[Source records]
┌──

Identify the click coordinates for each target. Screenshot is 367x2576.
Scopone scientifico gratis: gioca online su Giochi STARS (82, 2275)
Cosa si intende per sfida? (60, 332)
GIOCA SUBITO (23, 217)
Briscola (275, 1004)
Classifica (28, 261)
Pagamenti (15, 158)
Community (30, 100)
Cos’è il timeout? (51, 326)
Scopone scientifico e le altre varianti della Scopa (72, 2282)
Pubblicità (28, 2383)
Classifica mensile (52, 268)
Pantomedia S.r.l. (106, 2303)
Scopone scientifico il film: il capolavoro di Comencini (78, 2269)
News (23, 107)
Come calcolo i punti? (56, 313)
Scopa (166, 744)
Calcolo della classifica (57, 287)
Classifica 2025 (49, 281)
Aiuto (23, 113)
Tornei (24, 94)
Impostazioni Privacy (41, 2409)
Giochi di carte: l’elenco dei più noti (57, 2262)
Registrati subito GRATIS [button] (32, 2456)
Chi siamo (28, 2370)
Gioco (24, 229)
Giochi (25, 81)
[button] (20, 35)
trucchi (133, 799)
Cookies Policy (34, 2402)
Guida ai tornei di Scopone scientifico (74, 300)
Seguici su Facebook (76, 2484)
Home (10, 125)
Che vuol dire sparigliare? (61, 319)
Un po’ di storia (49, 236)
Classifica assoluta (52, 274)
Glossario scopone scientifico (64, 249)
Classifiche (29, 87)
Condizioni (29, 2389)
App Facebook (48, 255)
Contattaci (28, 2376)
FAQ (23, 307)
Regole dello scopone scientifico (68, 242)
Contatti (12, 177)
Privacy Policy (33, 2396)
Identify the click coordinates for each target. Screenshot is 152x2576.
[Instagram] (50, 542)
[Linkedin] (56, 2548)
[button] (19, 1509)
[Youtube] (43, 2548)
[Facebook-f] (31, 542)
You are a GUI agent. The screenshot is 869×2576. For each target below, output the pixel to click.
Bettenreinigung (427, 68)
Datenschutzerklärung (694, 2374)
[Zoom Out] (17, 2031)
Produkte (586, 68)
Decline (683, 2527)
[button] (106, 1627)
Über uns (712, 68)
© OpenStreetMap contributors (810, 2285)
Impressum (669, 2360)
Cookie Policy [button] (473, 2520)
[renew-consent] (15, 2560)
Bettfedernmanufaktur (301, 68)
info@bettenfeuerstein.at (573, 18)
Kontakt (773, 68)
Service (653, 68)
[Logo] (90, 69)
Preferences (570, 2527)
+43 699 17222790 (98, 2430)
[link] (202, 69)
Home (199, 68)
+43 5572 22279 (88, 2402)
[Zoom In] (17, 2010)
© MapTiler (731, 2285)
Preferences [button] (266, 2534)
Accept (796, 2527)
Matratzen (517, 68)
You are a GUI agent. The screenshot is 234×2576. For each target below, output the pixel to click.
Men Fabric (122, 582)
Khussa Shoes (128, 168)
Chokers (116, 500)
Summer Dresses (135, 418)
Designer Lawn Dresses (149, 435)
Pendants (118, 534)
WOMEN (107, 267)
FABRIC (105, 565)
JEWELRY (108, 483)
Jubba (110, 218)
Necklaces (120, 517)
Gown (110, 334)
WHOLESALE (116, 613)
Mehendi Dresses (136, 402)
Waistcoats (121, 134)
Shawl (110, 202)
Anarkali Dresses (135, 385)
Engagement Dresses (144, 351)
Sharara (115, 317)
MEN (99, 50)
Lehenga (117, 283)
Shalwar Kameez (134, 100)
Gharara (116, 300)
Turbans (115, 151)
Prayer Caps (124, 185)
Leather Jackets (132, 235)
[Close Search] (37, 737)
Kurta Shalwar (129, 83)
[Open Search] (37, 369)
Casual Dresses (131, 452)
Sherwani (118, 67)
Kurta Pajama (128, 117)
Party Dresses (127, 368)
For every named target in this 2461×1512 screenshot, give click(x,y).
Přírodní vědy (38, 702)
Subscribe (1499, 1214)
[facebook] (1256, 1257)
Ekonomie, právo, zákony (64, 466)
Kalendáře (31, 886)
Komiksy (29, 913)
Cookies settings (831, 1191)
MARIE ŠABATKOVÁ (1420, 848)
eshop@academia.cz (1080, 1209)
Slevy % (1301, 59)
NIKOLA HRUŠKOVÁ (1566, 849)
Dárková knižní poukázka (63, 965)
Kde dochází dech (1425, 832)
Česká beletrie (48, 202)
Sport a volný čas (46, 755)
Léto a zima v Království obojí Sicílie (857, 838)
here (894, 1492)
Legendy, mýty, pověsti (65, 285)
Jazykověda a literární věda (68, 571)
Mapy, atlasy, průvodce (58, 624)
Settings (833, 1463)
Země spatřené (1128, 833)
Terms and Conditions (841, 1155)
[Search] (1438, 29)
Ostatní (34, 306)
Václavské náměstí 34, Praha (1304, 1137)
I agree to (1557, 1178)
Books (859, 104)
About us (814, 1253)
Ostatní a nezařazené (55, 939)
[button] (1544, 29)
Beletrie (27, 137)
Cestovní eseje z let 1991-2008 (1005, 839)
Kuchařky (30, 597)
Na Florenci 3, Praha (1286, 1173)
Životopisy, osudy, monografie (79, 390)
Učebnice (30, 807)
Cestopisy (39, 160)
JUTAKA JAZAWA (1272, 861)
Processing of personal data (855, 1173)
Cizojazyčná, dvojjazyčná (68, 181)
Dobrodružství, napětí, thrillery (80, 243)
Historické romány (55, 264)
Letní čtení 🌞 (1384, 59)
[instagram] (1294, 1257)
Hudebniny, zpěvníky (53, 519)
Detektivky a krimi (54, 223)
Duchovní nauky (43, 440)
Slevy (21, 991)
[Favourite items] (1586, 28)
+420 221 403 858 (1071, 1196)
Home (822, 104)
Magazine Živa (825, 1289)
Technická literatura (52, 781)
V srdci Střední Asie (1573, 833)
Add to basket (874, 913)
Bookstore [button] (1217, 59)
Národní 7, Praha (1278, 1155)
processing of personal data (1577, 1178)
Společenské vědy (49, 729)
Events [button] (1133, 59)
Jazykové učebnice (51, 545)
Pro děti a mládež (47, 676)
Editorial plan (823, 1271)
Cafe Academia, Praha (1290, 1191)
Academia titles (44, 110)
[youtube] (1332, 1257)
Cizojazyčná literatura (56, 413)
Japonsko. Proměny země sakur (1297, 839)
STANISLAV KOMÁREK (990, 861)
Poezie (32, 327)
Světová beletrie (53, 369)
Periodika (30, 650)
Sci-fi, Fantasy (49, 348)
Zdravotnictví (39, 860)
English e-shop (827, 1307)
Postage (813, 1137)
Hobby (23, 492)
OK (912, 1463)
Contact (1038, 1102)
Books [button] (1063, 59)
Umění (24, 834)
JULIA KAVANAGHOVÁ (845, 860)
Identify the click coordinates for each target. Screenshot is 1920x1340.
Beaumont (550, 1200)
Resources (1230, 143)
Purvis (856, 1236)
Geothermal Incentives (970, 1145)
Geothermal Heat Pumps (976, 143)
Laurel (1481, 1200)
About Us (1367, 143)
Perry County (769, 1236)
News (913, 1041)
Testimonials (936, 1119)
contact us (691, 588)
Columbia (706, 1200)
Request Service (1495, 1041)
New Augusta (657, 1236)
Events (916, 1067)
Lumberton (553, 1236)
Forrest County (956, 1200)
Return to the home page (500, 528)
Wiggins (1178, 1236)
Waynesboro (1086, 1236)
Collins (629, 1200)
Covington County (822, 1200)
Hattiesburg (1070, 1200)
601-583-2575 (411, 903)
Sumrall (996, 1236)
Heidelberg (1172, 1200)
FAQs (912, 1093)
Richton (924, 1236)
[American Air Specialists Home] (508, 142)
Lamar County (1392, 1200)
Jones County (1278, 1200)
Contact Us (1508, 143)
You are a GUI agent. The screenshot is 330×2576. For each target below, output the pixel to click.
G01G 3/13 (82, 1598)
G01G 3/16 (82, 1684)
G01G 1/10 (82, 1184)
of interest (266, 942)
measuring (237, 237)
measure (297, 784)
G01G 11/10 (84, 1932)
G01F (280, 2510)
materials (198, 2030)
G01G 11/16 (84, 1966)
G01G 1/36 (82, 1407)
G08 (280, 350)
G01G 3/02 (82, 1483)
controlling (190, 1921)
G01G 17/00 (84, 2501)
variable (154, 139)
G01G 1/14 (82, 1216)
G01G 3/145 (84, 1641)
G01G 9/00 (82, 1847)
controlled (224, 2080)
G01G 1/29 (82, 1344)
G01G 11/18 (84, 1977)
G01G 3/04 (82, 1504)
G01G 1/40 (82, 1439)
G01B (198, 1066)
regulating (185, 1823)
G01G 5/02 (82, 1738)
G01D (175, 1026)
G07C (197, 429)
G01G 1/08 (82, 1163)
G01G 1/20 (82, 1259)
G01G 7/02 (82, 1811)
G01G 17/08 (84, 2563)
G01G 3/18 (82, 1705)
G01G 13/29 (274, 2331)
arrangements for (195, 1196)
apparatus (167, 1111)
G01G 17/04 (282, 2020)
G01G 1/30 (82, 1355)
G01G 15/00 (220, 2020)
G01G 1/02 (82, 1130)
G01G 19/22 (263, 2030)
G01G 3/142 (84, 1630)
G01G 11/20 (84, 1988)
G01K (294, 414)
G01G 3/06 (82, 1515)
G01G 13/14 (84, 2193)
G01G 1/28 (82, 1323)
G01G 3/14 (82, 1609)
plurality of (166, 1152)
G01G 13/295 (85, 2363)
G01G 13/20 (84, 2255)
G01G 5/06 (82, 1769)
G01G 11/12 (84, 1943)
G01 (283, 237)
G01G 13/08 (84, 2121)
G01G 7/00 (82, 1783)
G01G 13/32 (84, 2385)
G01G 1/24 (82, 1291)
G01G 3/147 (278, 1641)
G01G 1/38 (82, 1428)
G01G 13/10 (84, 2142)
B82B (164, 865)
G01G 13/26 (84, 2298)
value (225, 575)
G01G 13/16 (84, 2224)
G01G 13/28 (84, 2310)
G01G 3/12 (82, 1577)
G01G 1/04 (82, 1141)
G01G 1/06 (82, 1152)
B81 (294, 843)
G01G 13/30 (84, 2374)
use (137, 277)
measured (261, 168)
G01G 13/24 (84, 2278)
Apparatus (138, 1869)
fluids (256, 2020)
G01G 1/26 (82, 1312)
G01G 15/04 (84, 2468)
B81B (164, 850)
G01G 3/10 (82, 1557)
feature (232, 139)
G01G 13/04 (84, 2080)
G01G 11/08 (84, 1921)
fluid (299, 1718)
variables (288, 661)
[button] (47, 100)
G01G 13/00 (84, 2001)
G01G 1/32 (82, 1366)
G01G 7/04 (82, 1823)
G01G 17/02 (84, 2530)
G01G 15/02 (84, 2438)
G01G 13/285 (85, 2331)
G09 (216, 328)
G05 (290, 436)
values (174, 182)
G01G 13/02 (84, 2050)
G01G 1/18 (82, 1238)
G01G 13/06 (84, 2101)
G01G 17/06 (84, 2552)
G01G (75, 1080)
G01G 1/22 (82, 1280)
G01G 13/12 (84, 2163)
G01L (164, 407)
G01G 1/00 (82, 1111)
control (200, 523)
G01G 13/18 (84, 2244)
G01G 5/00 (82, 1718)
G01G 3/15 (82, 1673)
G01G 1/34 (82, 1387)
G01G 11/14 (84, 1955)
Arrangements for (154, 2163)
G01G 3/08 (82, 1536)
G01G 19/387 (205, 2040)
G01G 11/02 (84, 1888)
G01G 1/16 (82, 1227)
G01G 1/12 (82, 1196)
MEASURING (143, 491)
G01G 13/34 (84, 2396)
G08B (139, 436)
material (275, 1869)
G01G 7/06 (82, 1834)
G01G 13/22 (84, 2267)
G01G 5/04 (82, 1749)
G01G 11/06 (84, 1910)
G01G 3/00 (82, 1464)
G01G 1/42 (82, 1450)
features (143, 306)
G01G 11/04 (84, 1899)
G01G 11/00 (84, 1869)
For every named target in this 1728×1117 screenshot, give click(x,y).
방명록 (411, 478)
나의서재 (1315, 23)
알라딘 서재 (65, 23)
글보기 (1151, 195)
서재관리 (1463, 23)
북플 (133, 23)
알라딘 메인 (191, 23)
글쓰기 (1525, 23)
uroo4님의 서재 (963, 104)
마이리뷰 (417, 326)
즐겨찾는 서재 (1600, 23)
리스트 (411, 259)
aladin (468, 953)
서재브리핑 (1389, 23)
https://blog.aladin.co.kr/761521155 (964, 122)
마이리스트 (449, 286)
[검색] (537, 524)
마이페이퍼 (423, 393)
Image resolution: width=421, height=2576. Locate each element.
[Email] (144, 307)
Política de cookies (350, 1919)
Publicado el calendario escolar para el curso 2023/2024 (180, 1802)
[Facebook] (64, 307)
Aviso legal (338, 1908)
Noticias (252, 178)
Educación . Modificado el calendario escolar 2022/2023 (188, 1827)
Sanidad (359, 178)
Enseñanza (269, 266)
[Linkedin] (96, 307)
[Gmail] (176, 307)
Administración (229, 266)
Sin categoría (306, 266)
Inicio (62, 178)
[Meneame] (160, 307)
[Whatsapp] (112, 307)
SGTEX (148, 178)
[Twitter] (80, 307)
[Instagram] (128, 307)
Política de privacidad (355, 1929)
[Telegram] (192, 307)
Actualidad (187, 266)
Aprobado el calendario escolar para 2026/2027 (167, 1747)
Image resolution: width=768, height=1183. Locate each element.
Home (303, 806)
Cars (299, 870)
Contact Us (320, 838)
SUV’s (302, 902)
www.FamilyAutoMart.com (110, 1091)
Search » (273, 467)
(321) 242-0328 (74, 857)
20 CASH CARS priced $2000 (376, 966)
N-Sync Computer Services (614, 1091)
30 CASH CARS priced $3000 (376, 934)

└──

(EXERCISE PROMPT)
Would you please reproduce the records above exactly, only from their first line through the line holding "Un po’ di storia (49, 236)", with both ends included?

(ANSWER)
Identify the click coordinates for each target. Screenshot is 367x2576.
Scopone scientifico gratis: gioca online su Giochi STARS (82, 2275)
Cosa si intende per sfida? (60, 332)
GIOCA SUBITO (23, 217)
Briscola (275, 1004)
Classifica (28, 261)
Pagamenti (15, 158)
Community (30, 100)
Cos’è il timeout? (51, 326)
Scopone scientifico e le altre varianti della Scopa (72, 2282)
Pubblicità (28, 2383)
Classifica mensile (52, 268)
Pantomedia S.r.l. (106, 2303)
Scopone scientifico il film: il capolavoro di Comencini (78, 2269)
News (23, 107)
Come calcolo i punti? (56, 313)
Scopa (166, 744)
Calcolo della classifica (57, 287)
Classifica 2025 (49, 281)
Aiuto (23, 113)
Tornei (24, 94)
Impostazioni Privacy (41, 2409)
Giochi di carte: l’elenco dei più noti (57, 2262)
Registrati subito GRATIS [button] (32, 2456)
Chi siamo (28, 2370)
Gioco (24, 229)
Giochi (25, 81)
[button] (20, 35)
trucchi (133, 799)
Cookies Policy (34, 2402)
Guida ai tornei di Scopone scientifico (74, 300)
Seguici su Facebook (76, 2484)
Home (10, 125)
Che vuol dire sparigliare? (61, 319)
Un po’ di storia (49, 236)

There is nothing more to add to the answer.